5248.0: Wednesday, November 15, 2000 - 5:24 PM

Abstract #5135

Measuring patient satisfaction with breast cancer diagnostic services in low-income women over 40

Patrick J. Fox, PhD1, Priscilla T. Ryder, MPH1, Pamela Arnsberger, PhD2, Regina Otero-Sabogal, PhD1, and Eugene Takahashi, PhD3. (1) Institute for Health & Aging, University of California at San Francisco, Box 0646, San Francisco, CA 94146-0646, (2) Schools of Social Work and Medicine, University of New England, Biddeford, ME 04005, (3) Cancer Detection Section, Department of Health Services, Sacramento, CA 94234-7320

A large body of literature exists on routine breast cancer screening for women. Likewise, much information exists regarding the course of breast cancer after diagnosis. Much less is known about the interval between the time an abnormality is discovered and the time a definitive diagnosis is made. This report adds to that knowledge area in developing a scale to measure patients' satisfaction with breast cancer diagnostic services. 436 patients from clinics offering no-cost breast cancer screening were interviewed concerning their experiences in going through the diagnostic process. Clinics were randomly chosen from those offering either of two breast cancer screening programs administered by the California Department of Health Services. 58 clinics with eligible patients participated. Patients were women aged 40 or older, within 200% of Federal poverty level, un- or under-insured and who had received abnormal mammographic results. Fewer than 10% of these women were ultimately diagnosed with cancer. More than half were born outside the United States more than 60% were non-White. Interviews were conducted by telephone in five languages (Spanish, English, Tagalog, Cantonese and Mandarin). Factor analysis was used to construct a scale to measure patient satisfaction with services. Though bivariate analysis showed that satisfaction was higher for women born outside of the U.S., for Latina versus African American or White women, and for less educated patients and women with lower household incomes, only education and income remained significant in multivariate analysis.
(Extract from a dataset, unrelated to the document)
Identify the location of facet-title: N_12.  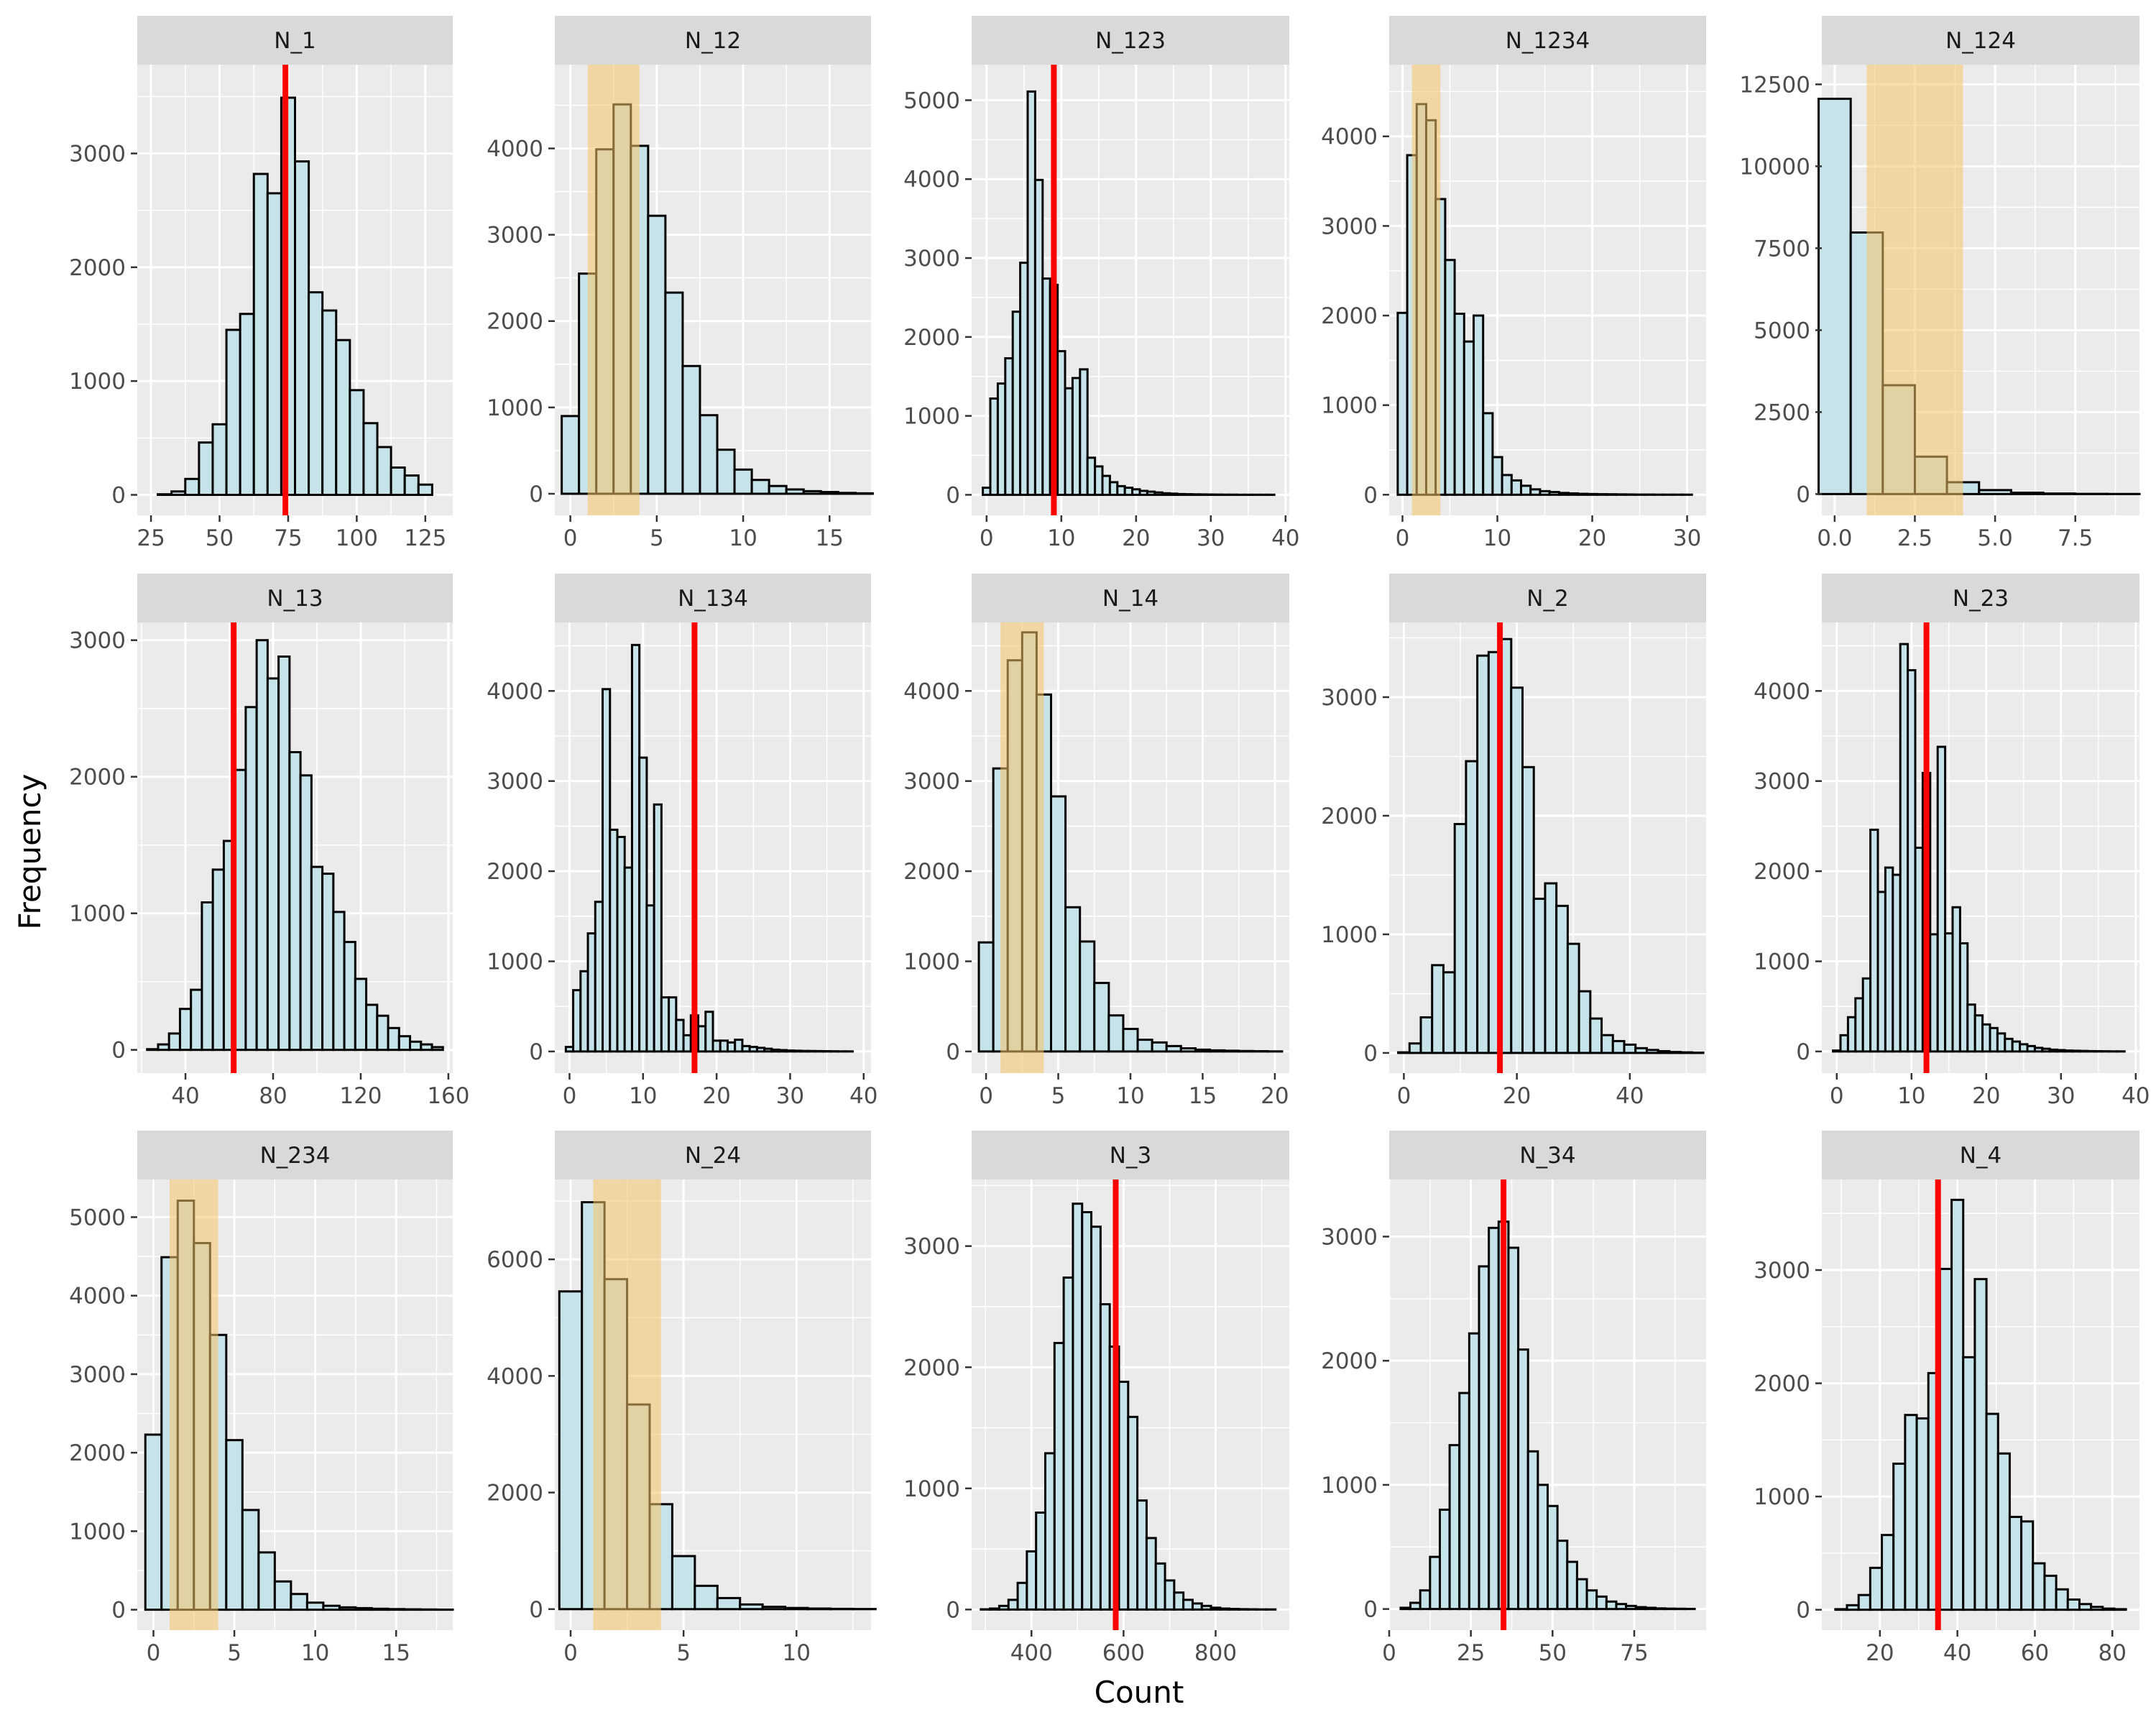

Learning Objectives: At the conclusion of this presentation, the participant wil be able to: 1. understand the special breast cancer diagnostic needs of underserved, low-income women over 40. 2. adapt survey questions developed for mainstream health users to the special needs of women who may have a low level of literacy and not speak English. 2. observe the construction of a scale to measure patient satisfaction in this underserved population

Keywords: Underserved Populations, Breast Cancer

Presenting author's disclosure statement:
Organization/institution whose products or services will be discussed: None
I do not have any significant financial interest/arrangement or affiliation with any organization/institution whose products or services are being discussed in this session.